Building on previous work that introduced a novel compression-torsion coupled (CTC) metamaterial unit cell design with six defining geometrical parameters -- capable of varying degree of chirality and transitioning from semi-achiral to highly chiral behavior through modifications to the infill ratio -- this study shifts focus from individual cell design to the impact of cell networking and arrangement on the overall mechanical properties of metamaterial structures. The unit cell's design supports both clockwise (CW) and counterclockwise (CCW) configurations, offering flexibility in achieving tailored deformation responses.
A key focus of this research is the development of zero Poisson's ratio structures, achieved by combining CW and CCW unit cells in equal proportions. Thirty-two distinct configurations of a 4×4×4 unit cell assembly were analyzed to explore the variability in stiffness and energy absorption resulting from different unit cell arrangements. Finite Element Analysis (FEA) conducted in COMSOL Multiphysics 6.0 was complemented by experimental validation using 3D-printed samples produced via selective laser sintering (SLS) with Nylon 12. The stiffness and energy absorption of each configuration were measured under quasi-static compression by 10% of the sample's initial height.

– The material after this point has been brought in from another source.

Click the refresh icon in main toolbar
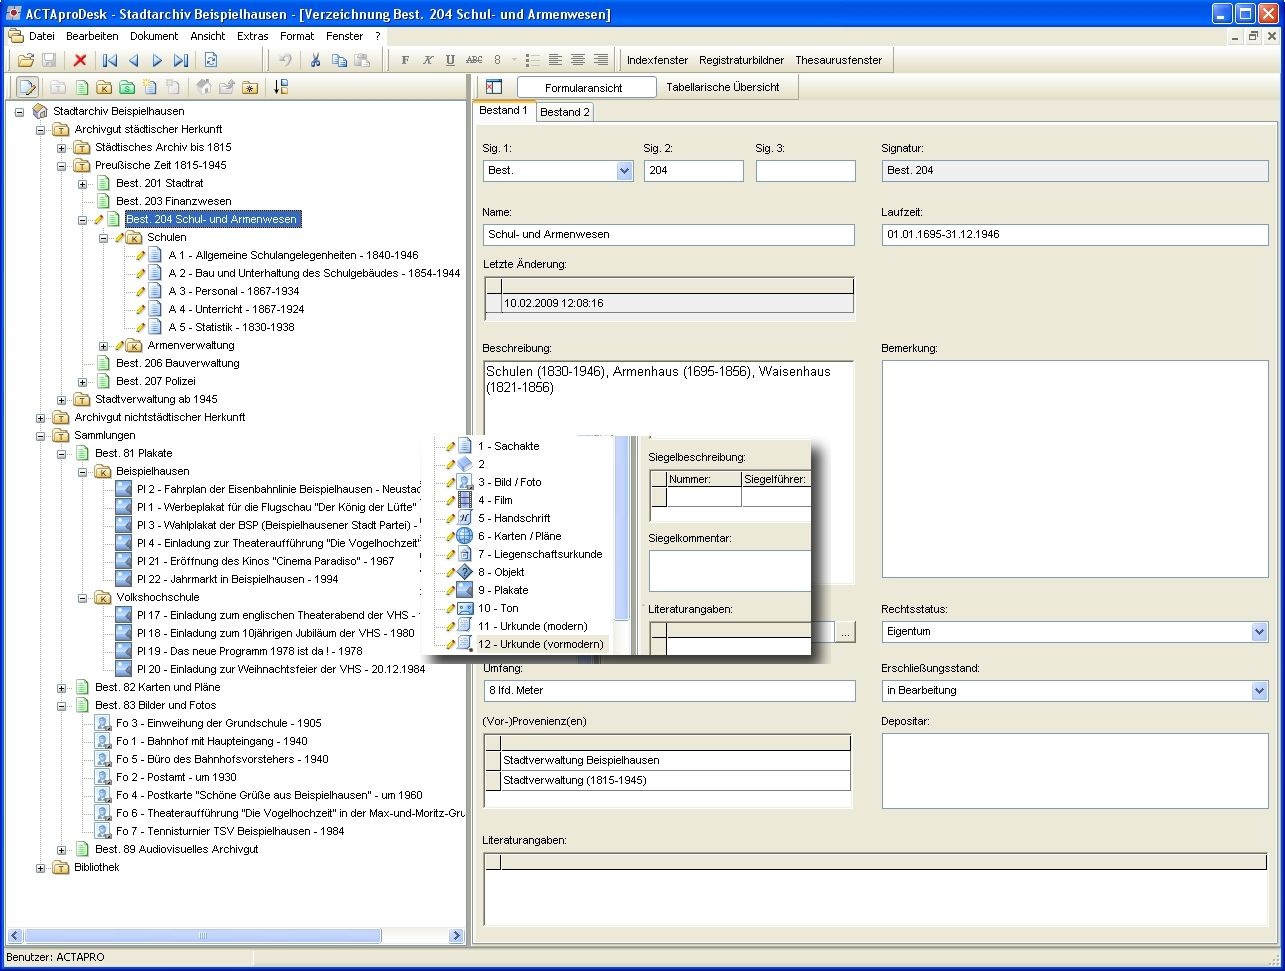 point(211,60)
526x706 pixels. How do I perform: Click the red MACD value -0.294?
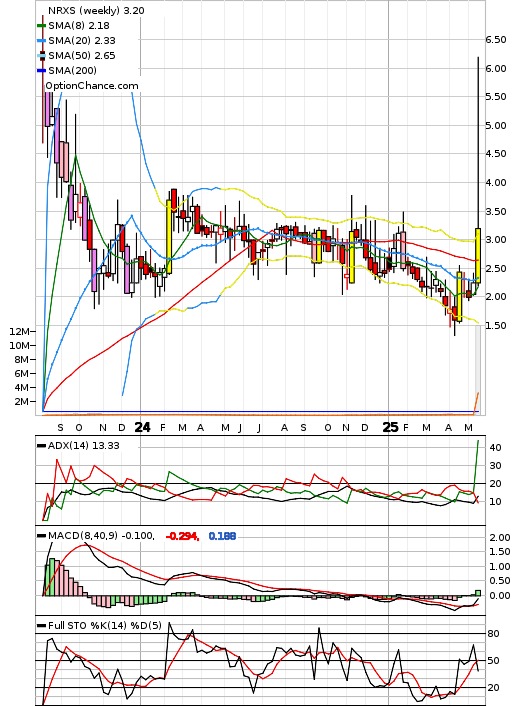pos(182,536)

Results revealed substantial differences in mechanical properties across configurations, despite identical geometrical parameters and unit cell counts. The configuration with an "oxox/oxox/xoxo/oxox" pattern in the XY direction and an "xoxo" pattern in the Z direction exhibited the lowest stiffness and energy absorption, while an "oooo/oooo/xxxx/xxxx" pattern in the XY direction and an "ooxx" pattern in the Z direction demonstrated the highest values. The comparison between these two configurations shows a difference exceeding 40% in both stiffness and absorbed energy. These findings underscore the significant impact of network arrangement on metamaterial properties, enabling the design of structures with a wide range of stiffness and flexibility to meet specific application requirements.